◆ **Required task 1**
Turn the rows in Block 1 into a numbered list, skipping blank lines and leaving out the pictures.

◆ **Selected text**

--------------------------------------------------

Friday, May 27, 2011

THERE IS AN ANGEL AT THE END OF THIS BLOG

Well, not really. Just as Grover, the cuddly, cowardly, lovable monster of Sesame Street fame, turned out to be (SPOILER ALERT) the monster he feared was at the end of the book, I'm hoping that I will turn out to be the Victorian angel encased in this blog, bringing insight and wisdom and helpful loving-kindness to all who enter just as Coventry Patmore's Angel in the House was such an inspiring and tender helpmeet to everybody else in the house. I think. The problem with my analogy here is that I haven't really read The Angel in the House--I sort of skimmed it once when I was writing a paper and I wanted to make sure it didn't do some stuff that I was claiming was unique to the text I was writing about. But that's actually the goal of this blog: to read a lot of Victorian literature, and to tell you about it.

--------------------------------------------------

◆ **Record excerpts**
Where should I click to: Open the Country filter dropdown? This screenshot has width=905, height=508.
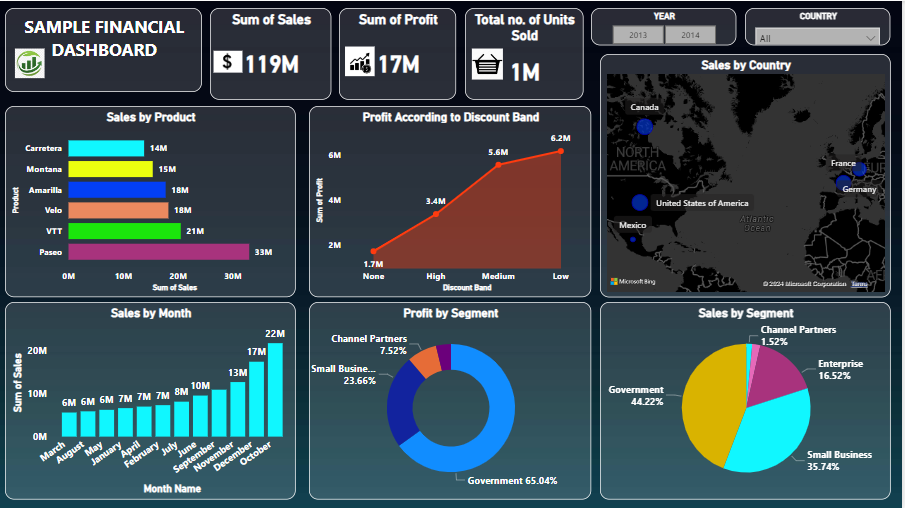817,38
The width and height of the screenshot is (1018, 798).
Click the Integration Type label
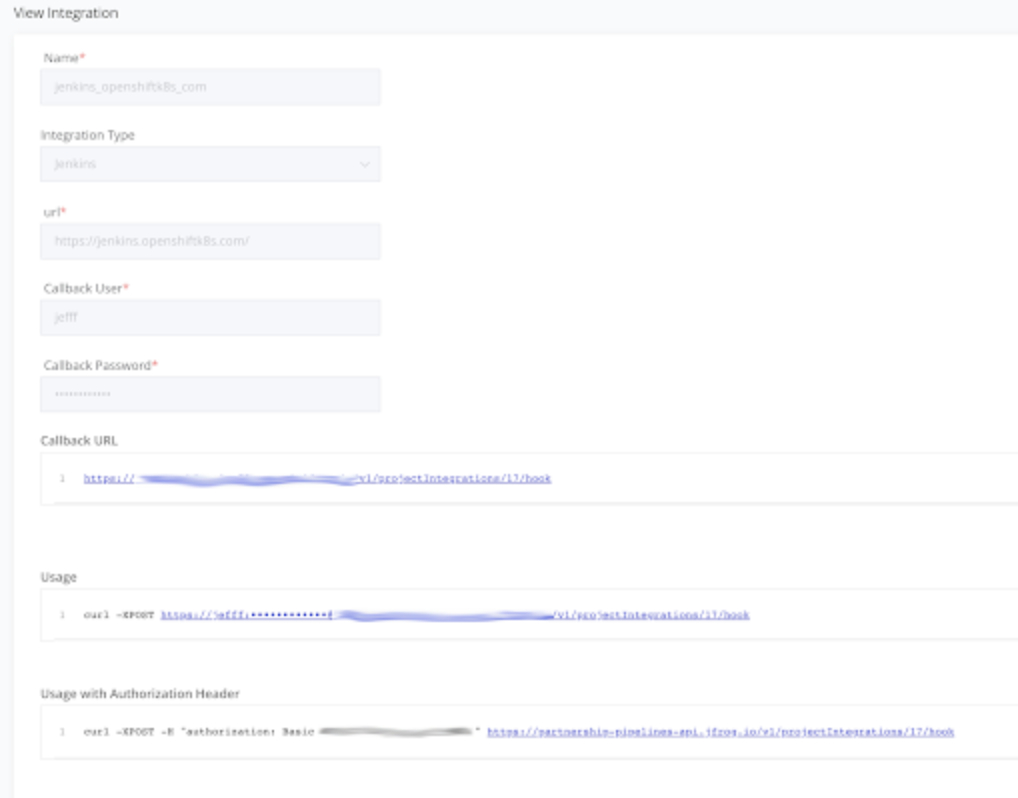88,134
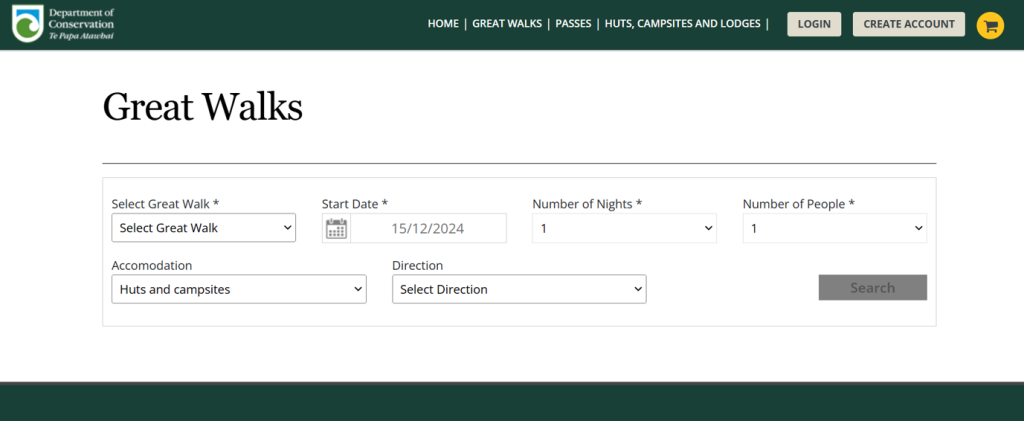The width and height of the screenshot is (1024, 421).
Task: Expand the Number of People dropdown
Action: pyautogui.click(x=834, y=228)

--------------------------------------------------

◆ **Required task 2**
In the blog post, which adjectives describe Grover?

◆ **Worked answer 1**
1. Where should I click to: Open the Country filter dropdown? This screenshot has width=905, height=508.
2. 817,38
3. The width and height of the screenshot is (1018, 798).
4. Click the Integration Type label
5. 88,134
6. The width and height of the screenshot is (1024, 421).
7. Task: Expand the Number of People dropdown
8. Action: pyautogui.click(x=834, y=228)

◆ **Worked answer 2**
Cuddly, cowardly and lovable.